> [Aim of the exercise]
Count the lines in the material below that contain the word "width", and reply with only the number.

> [Record set]

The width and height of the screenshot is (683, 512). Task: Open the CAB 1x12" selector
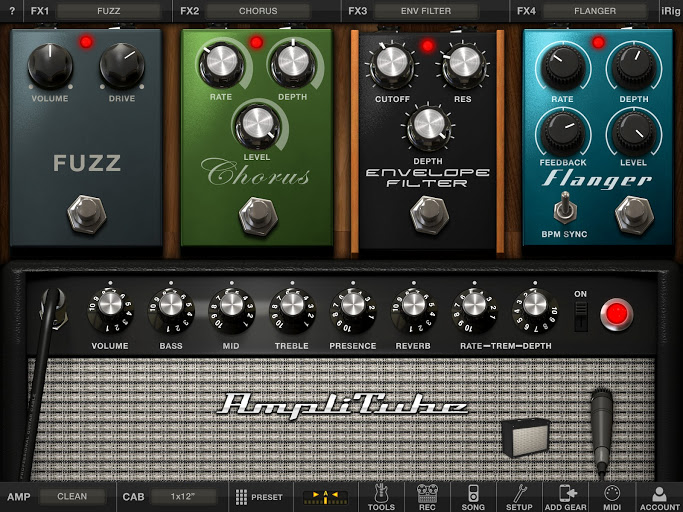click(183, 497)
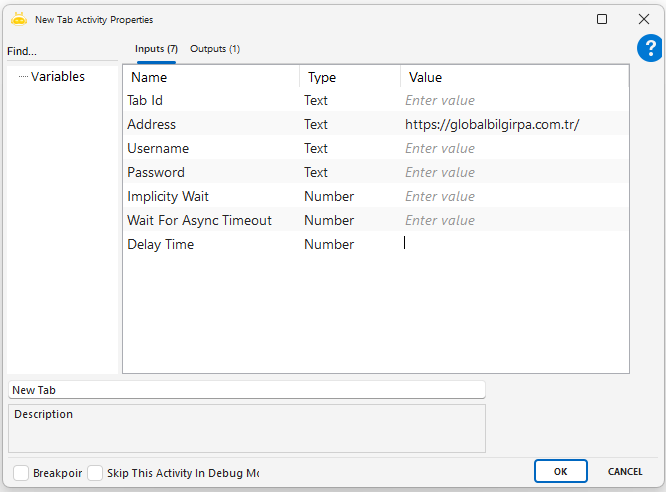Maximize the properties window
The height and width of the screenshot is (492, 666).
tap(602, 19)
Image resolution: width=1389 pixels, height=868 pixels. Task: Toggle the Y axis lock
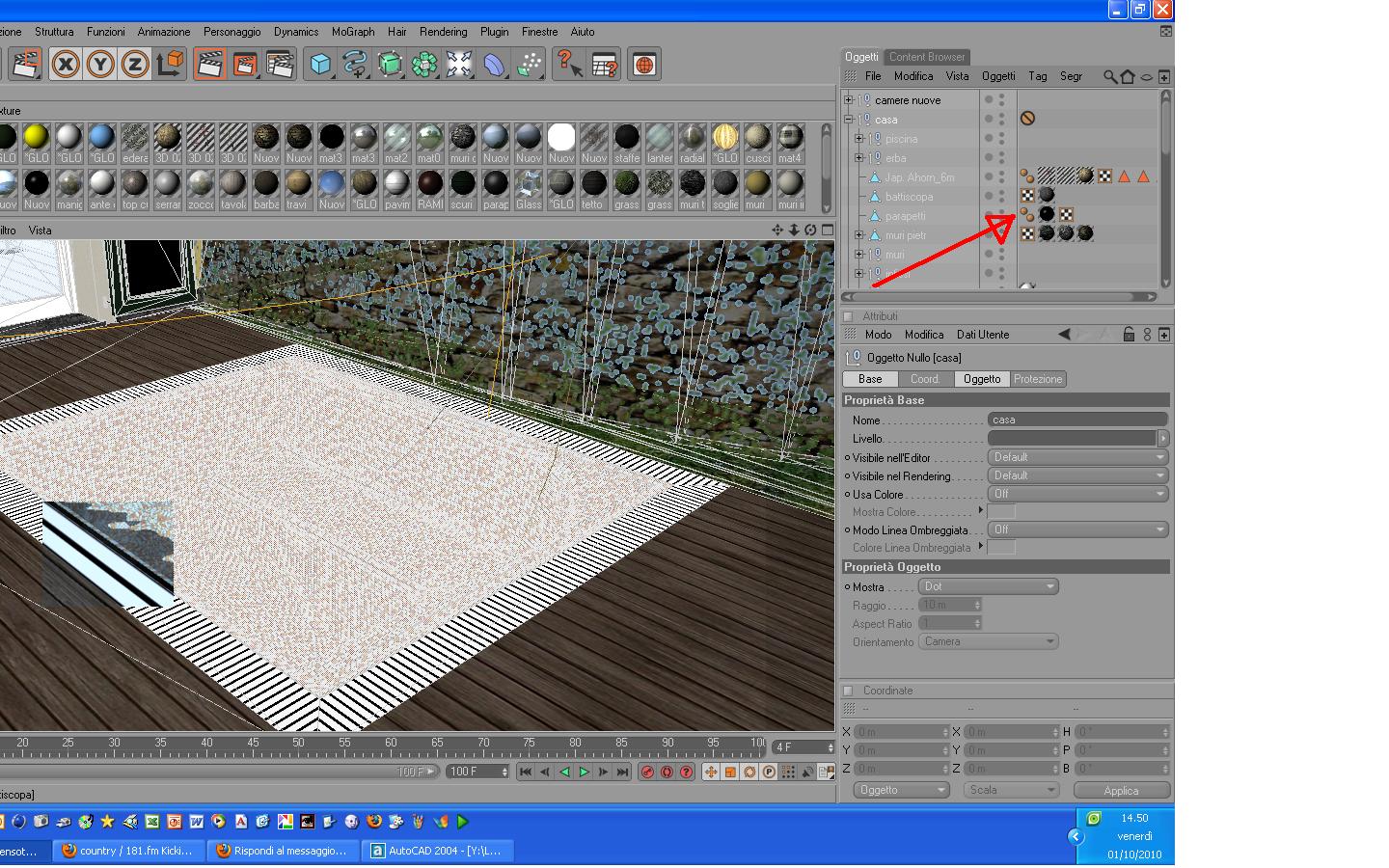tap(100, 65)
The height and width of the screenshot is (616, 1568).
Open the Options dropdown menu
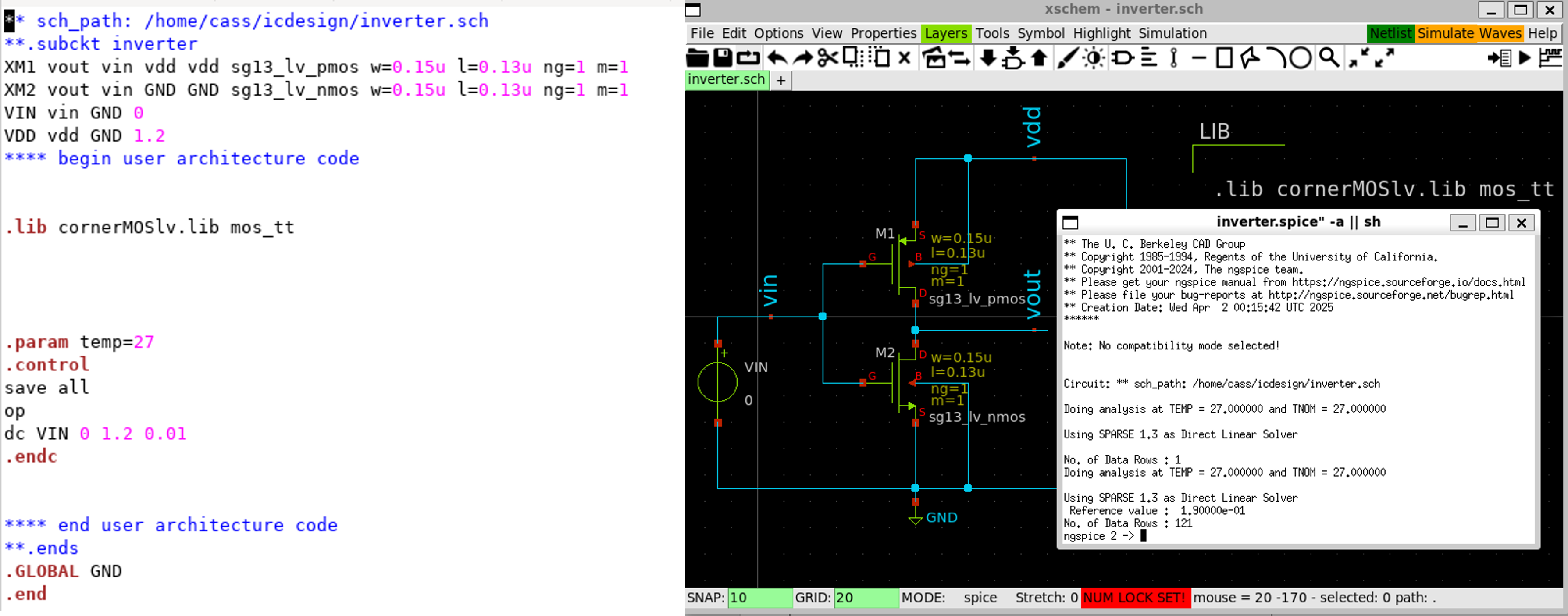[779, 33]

...

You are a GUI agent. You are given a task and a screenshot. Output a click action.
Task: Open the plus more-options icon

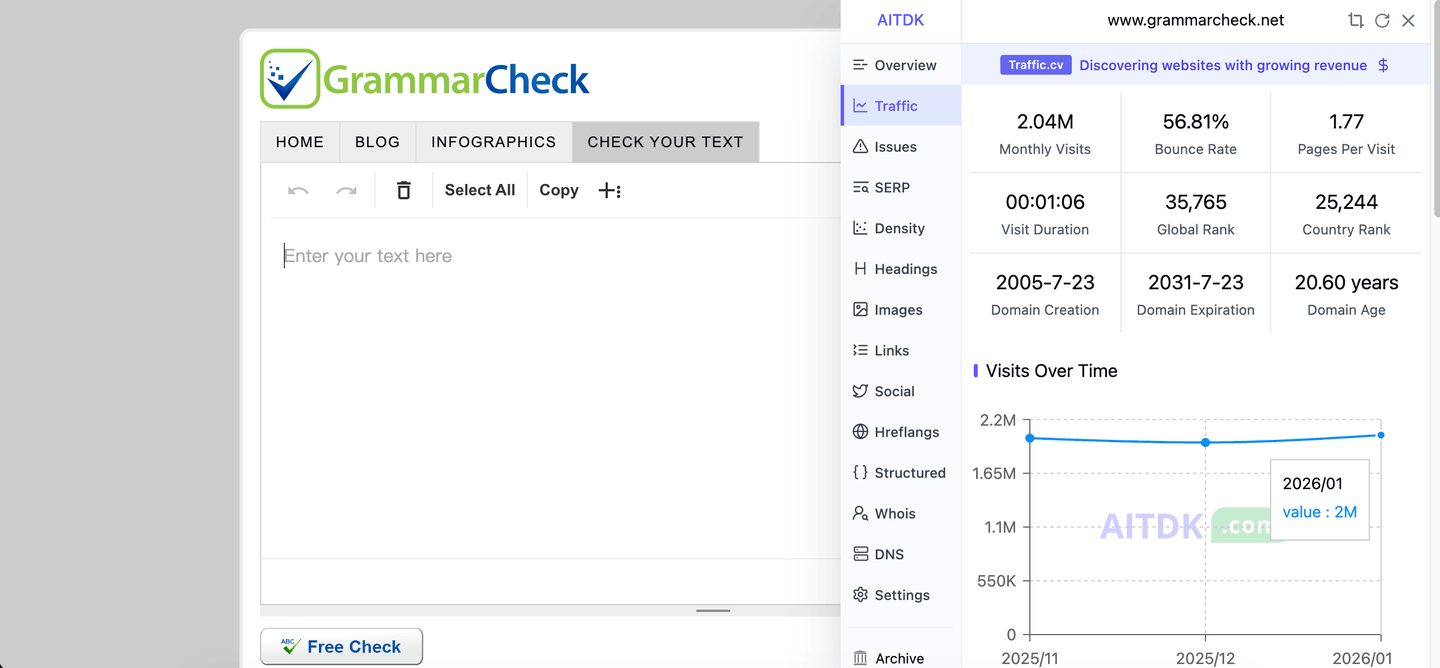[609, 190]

> [Result of this exercise]
4